# Oliver's Outside Adventure!



## OliverHedgehog2658 (Jan 7, 2012)

Hey everyone! This past weekend was Oliver's first time going into the outside world! He loved it! He was constantly running around, pooping  , going through toilet paper rolls, and playing with his stuffed animal hedgehog :lol:

Here are some pictures of his outside adventure! Enjoy


----------



## atichy (Jan 30, 2012)

Awwww he looks like he is having a blast. Sure wish I could take mine out. 

What a pretty face he has.


----------



## LarryT (May 12, 2009)

You and Oliver are so lucky to be in sunny Florida this time of year, jealous!  Great pics thanks for sharing!


----------



## Sar-uh (Sep 6, 2011)

What a dreamy hedgie. Glad he enjoyed his time outside!


----------



## OliverHedgehog2658 (Jan 7, 2012)

LarryT said:


> You and Oliver are so lucky to be in sunny Florida this time of year, jealous!  Great pics thanks for sharing!

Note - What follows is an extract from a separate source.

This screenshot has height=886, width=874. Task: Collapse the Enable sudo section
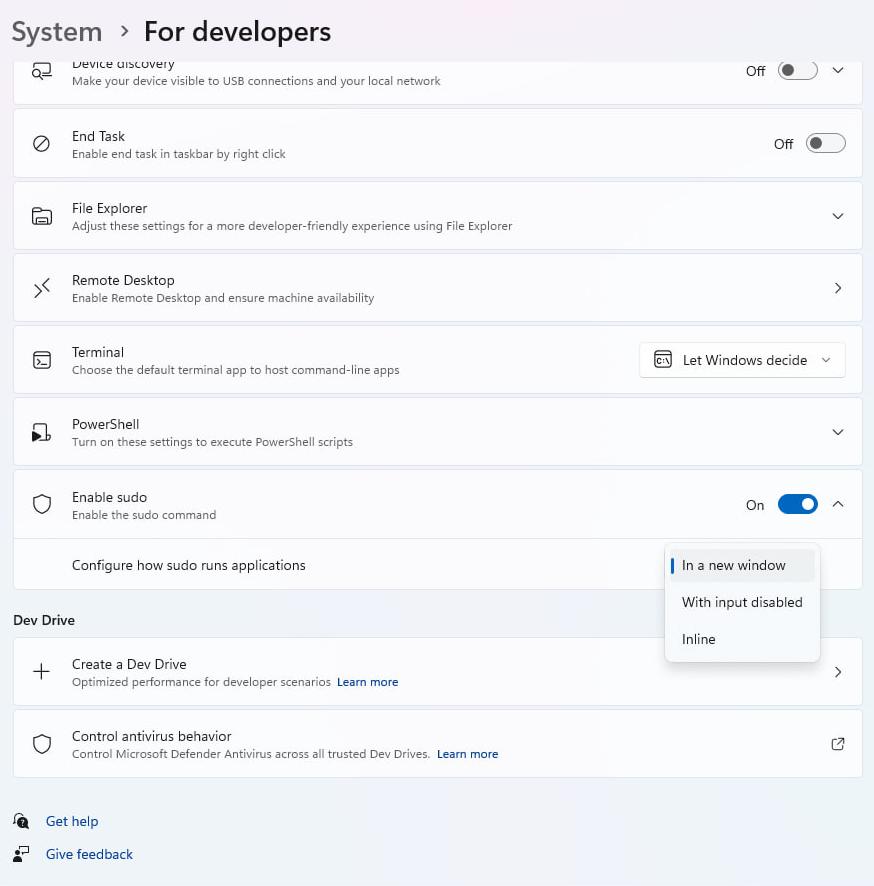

 Thanks Larry! I love this FL weather!  
I am able to take out my chameleons as well!

Thank you everyone for the compliments! :lol: Glad you guys are enjoying the pictures and Oliver!


----------



## ReginasMommy (Apr 13, 2011)

He's gorgeous! And he looks like he had a great time outside


----------



## shetland (Sep 2, 2008)

Oliver is stunning! His ears are sooooo cute!!!


----------



## zombiewoman (Sep 22, 2011)

Thanks for sharing the great picture and beautiful green grass and sunshine. We can't wait for it to warm up here. Lisa


----------



## raerysdyk (Oct 21, 2011)

So super adorable! I wish I lived where it was super nice and warm! I don't think lil Brillo would appreciate the 7 degree weather we have in beautiful Michigan. I love Oliver's nose! Boop! :lol:


----------



## OliverHedgehog2658 (Jan 7, 2012)

raerysdyk said:


> So super adorable! I wish I lived where it was super nice and warm! I don't think lil Brillo would appreciate the 7 degree weather we have in beautiful Michigan. I love Oliver's nose! Boop! :lol:


Hahaha! It actually got down to 46 degrees today so I wasn't able to take him out again!

Thank you everyone for the nice compliments! Oliver is awesome!

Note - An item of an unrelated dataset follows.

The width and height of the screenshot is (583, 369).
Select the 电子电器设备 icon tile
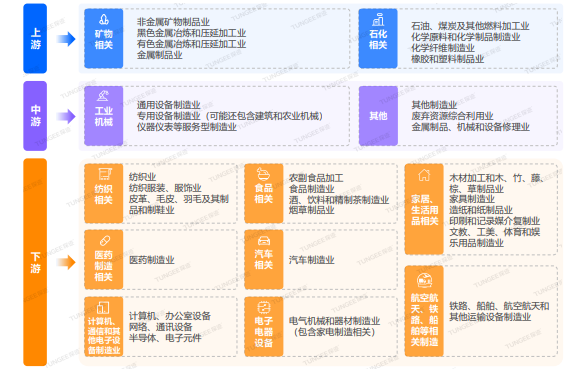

Check me out on YouTube: Channel name- HedgieSpikes


----------



## Kalandra (Aug 25, 2008)

Look its green grass! Ok ok, seeing as it was single digits and below 0 wind chills earlier... seeing green grass reminds me of what it will be like here in a few more months.

He looks like he enjoyed the outside. I've taken a few out and had them stand still, and wouldn't budge when put in the grass...


----------



## OliverHedgehog2658 (Jan 7, 2012)

Kalandra said:


> Look its green grass! Ok ok, seeing as it was single digits and below 0 wind chills earlier... seeing green grass reminds me of what it will be like here in a few more months.
> 
> He looks like he enjoyed the outside. I've taken a few out and had them stand still, and wouldn't budge when put in the grass...


Haahha! :lol: 
I hope it gets warmer by you and your hedgehogs start liking the outside world.


----------



## Pufflez (Mar 3, 2012)

He is so beautiful! I love his coloring


----------



## vasogoma (Feb 25, 2012)

This is adorable! Makes me want to take Agatha outside


----------